The two-year Horizon 2020 IMPACTPapeRec project is reaching its final stages this month. To this end, a final conference was organised at the Committee of the Regions in Brussels on 24 January, hosted by Mayor of Coulaines (France), Christophe Rouillon. The conference successfully brought together more than eighty professionals from the waste management and paper industry, as well as policymakers and municipalities.
It included prominent speakers such as Kestutis Sadauskas, the Director in charge of Circular Economy and Green Growth at the European Commission, as well as Laurent Thieule, Director at the Committee of the Regions, who applauded the project’s practical nature and its “on the ground” applicability for European regions.
The project brought together nineteen partners across the value chain from several European countries including those with low recycling rates such as Poland, Romania and Bulgaria. The project offered them a unique platform to find ways to increase separate collection of paper in the EU. “This project could not be more timely, as the inter-institutional agreement on the revision of the waste package last December has indeed strengthened separate collection” said Kestutis Sadauskas, adding that “separate collection for high quality recycling is particularly important in light of China’s waste import ban”.
Sylvain Lhôte, Director General of the Confederation of European Paper Industries (CEPI) closed the conference by focusing on the project’s major policy recommendations.

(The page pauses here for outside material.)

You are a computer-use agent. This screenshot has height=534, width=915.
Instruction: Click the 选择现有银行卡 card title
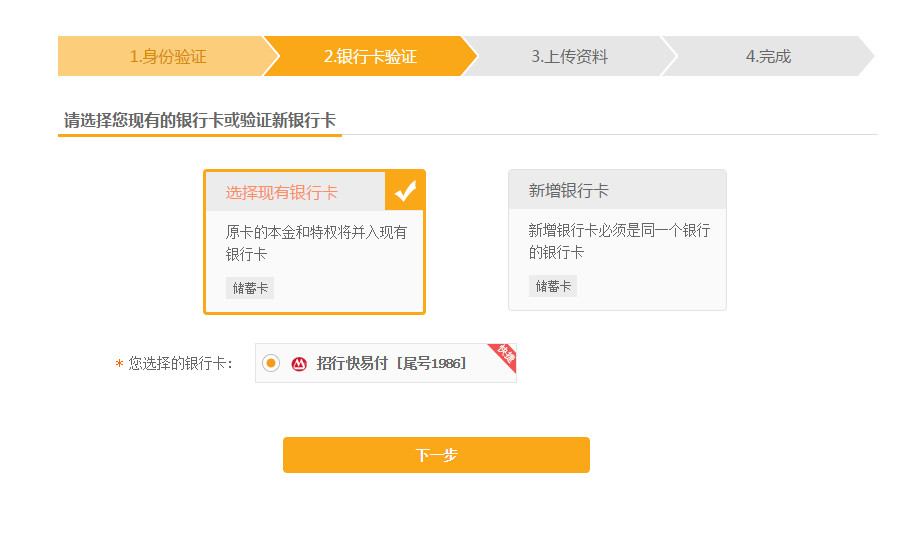coord(281,192)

He highlighted the Commission’s detailed Guidance on the newly strengthened rules on separate collection in the Waste Directive and the need for collection systems to take into account the EN 643 standard. “In the fight against climate change, we only have a window of a few years to optimise waste management and recycling everywhere in Europe” he noted.
Several participants applauded the practical tools that resulted from the project, in particular the “Good and Best Practices Handbook for the collection of paper and board for recycling”. This handbook provides municipalities with practical tools and guidance so that they can improve paper and board collection wherever they are in Europe. A video was prepared explaining this and other tools which can be found on the website.
The final conference was followed by a workshop specifically targeted at municipalities, companies and citizens from countries that were not part of the project. Another workshop for entrepreneurs was also organised to encourage new innovative business ventures in the implementation of innovative solutions for paper collection.
The IMPACTPapeRec project is financed by the European Union Horizon 2020 Programme and supports the separate collection of paper commitment of the European Innovation Platform (EIP) on Raw Materials. This project has received funding from the European Union’s Horizon 2020 research and innovation programme under grant agreement No 690182.